5 Risposte to “su road to nowhere di monte hellman”

  1. […] To Nowhere” Di francescogallo Ecco: io penso che una recensione/riflessione del genere, ad opera delle scrittore Umberto Casadei, sul film “Road to nowhere” di […]

  2. Ma guarda, Umberto, che è proprio il minimo.
    Tu il tuo nome dovresti cominciare a gridarlo, altroché!

  3. Steven Gaydos said

    Umberto: I want to your novel! Has it been translated into English? Thanks so much for your incredibly rich interpretation of “Road to Nowhere” and for sharing your experience of the film. This kind of response to a film is incredibly exciting and rewarding.

    • mbrt0 said

      Mr. Gaydos? Steven Gaydos? Is it a joke? My God, I hope not. Well … how can I say? Just thank you so much for your attention.

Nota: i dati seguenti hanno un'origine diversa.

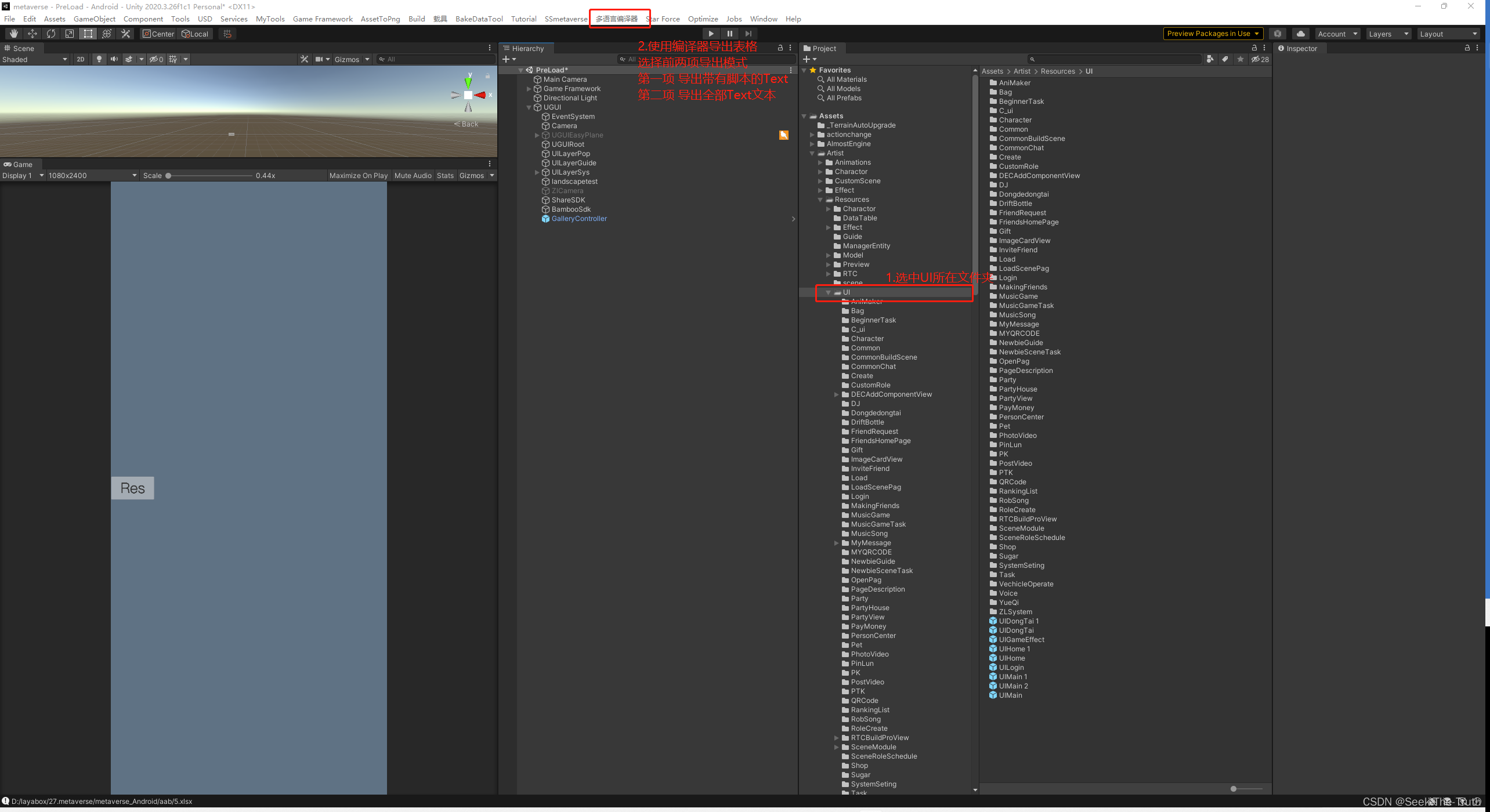The width and height of the screenshot is (1490, 812).
Task: Toggle Maximize On Play button
Action: coord(358,175)
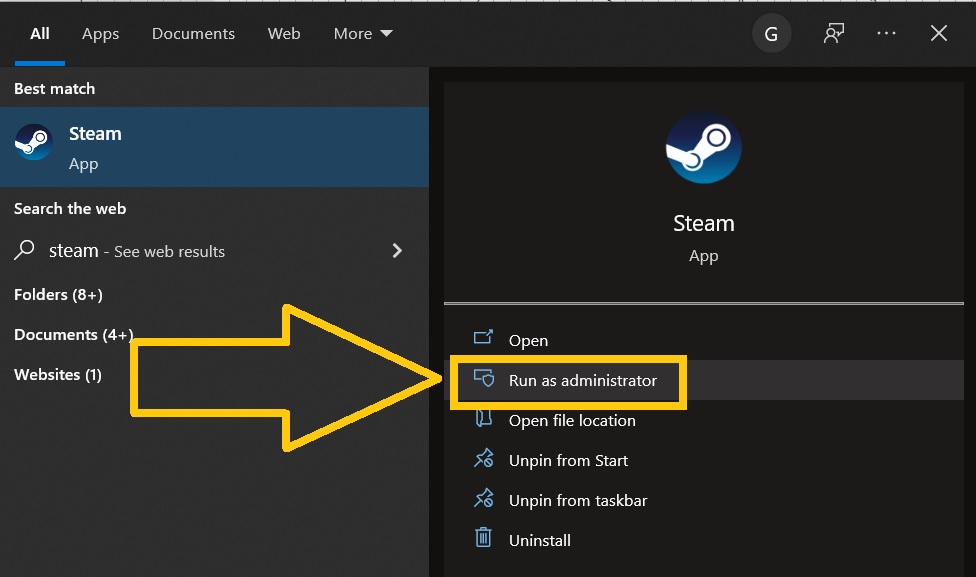This screenshot has width=976, height=577.
Task: Switch to the Documents tab
Action: pos(193,33)

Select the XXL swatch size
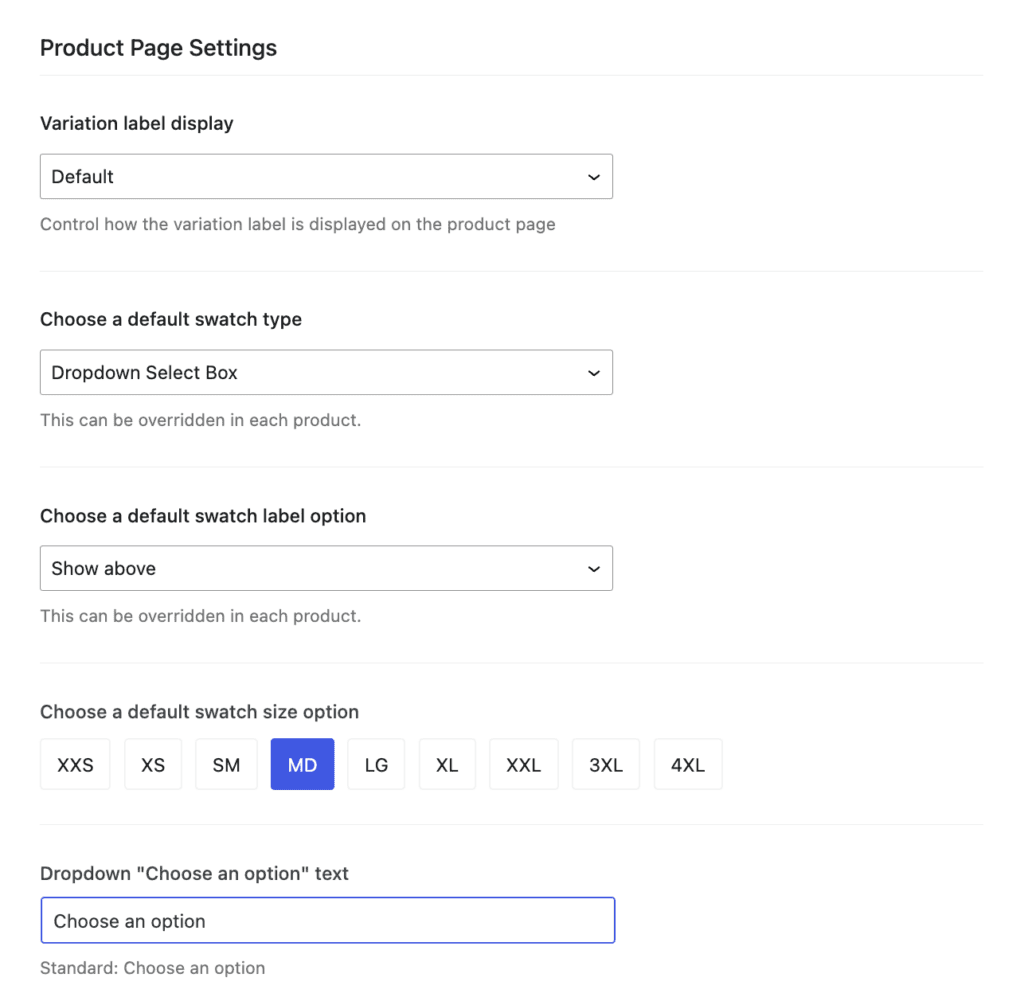523,764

Unfortunately, there isn’t an English version of my novel “Il Suicidio di Angela B.”, but if you like it, I’ll be glad to send you a copy in Italian: there’s something in the structure of your script-movie-masterpiece, that reminded me, in a way, of the structure of my novel – a sort of familiar affinity. Did you read the article about Road to Nowhere in Italian? Would you advise me where I can send the copy? Sorry for my English, and this confused answer, but your comment came so out of the blue… I’m amazed!